↓

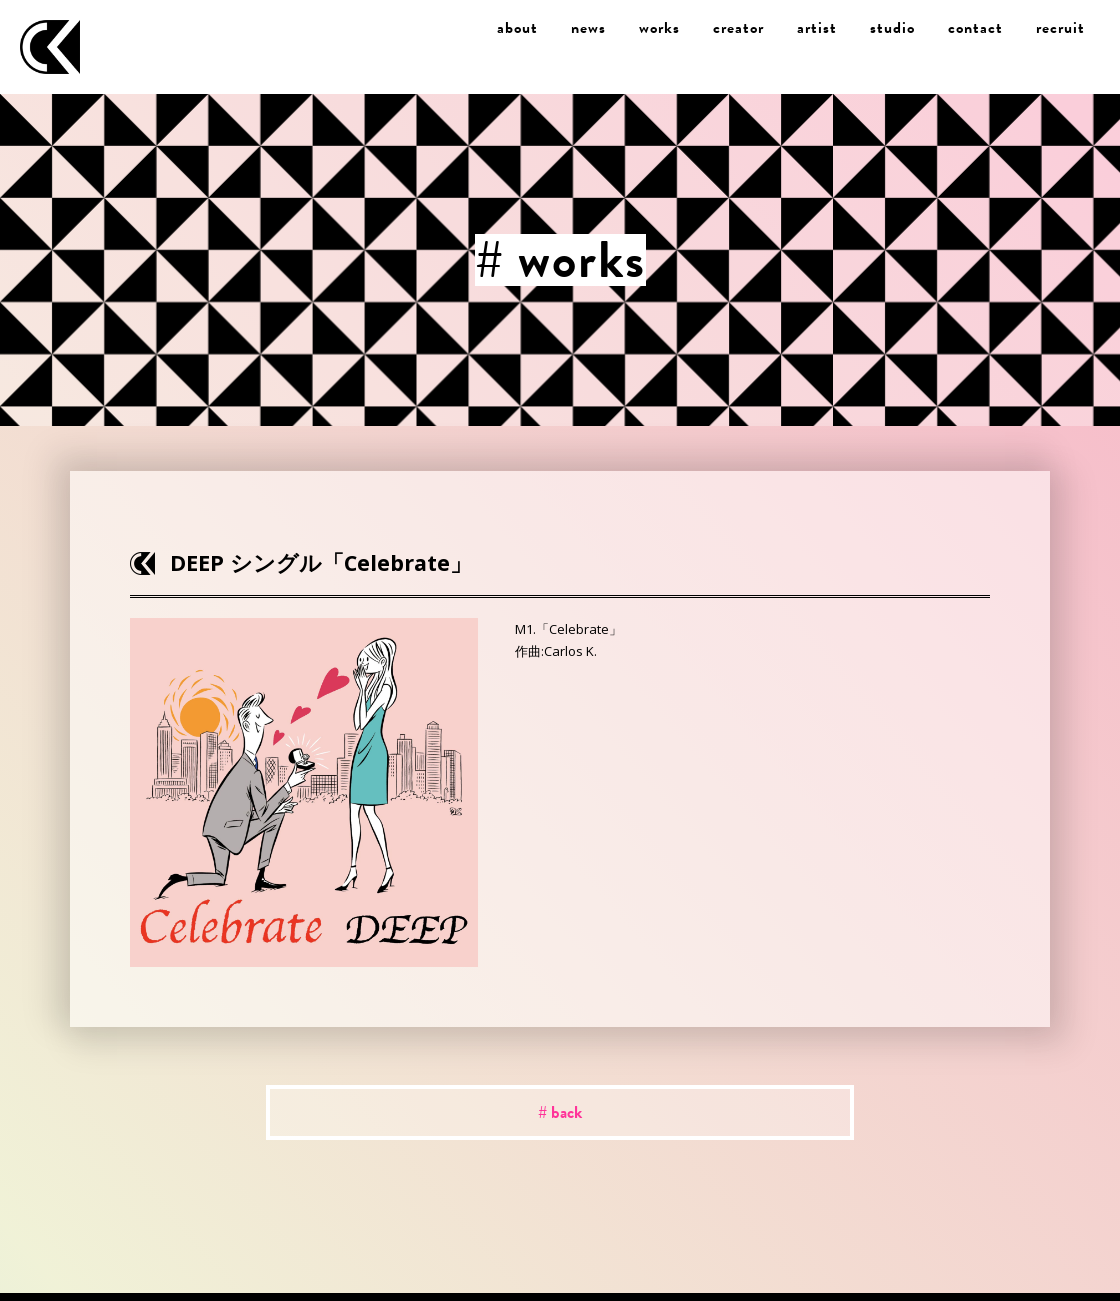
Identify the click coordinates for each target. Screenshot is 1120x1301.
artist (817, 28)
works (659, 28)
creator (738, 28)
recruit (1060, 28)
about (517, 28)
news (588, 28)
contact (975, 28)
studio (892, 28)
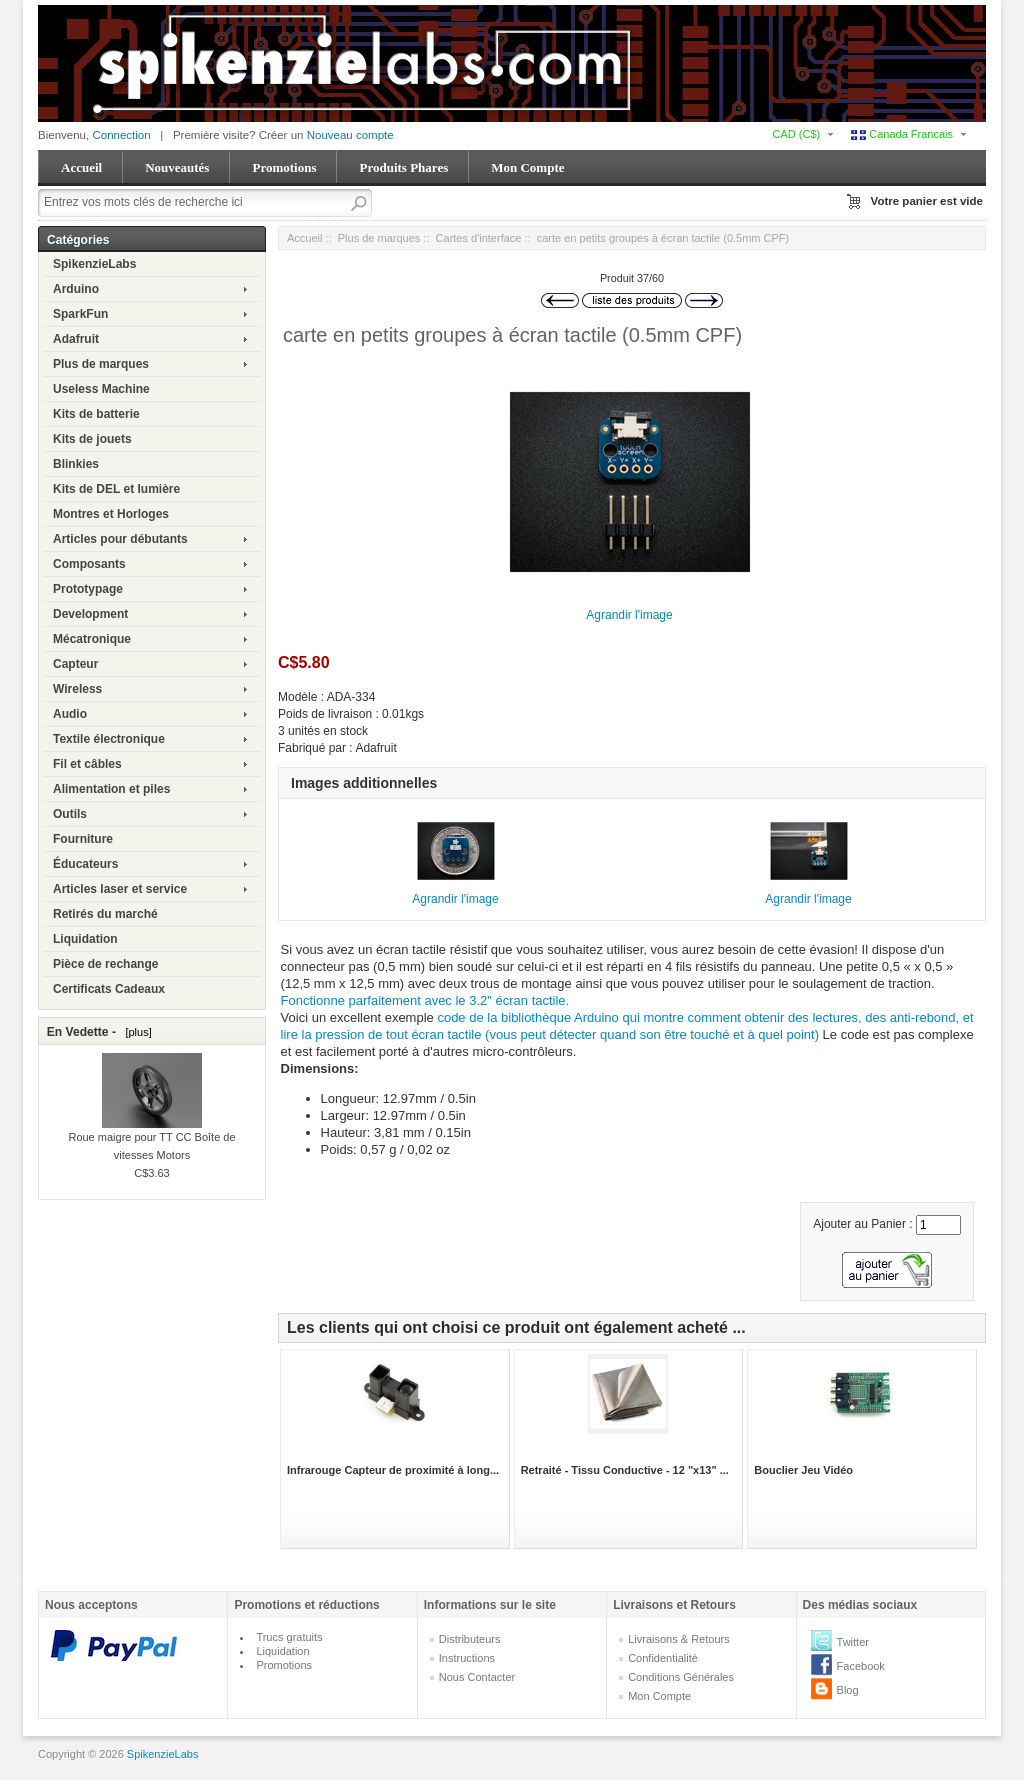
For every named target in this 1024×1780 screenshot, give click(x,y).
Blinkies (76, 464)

↑

▸ Written problem
Rewrite the listing above as a Markdown table with the columns "No." and "Line," giving each line its own numbered row. Leave out the pictures and any blank lines.

▸ Solution to this exercise
| No. | Line |
|---|---|
| 1 | Identify the click coordinates for each target. Screenshot is 1120x1301. |
| 2 | artist (817, 28) |
| 3 | works (659, 28) |
| 4 | creator (738, 28) |
| 5 | recruit (1060, 28) |
| 6 | about (517, 28) |
| 7 | news (588, 28) |
| 8 | contact (975, 28) |
| 9 | studio (892, 28) |
| 10 | For every named target in this 1024×1780 screenshot, give click(x,y). |
| 11 | Blinkies (76, 464) |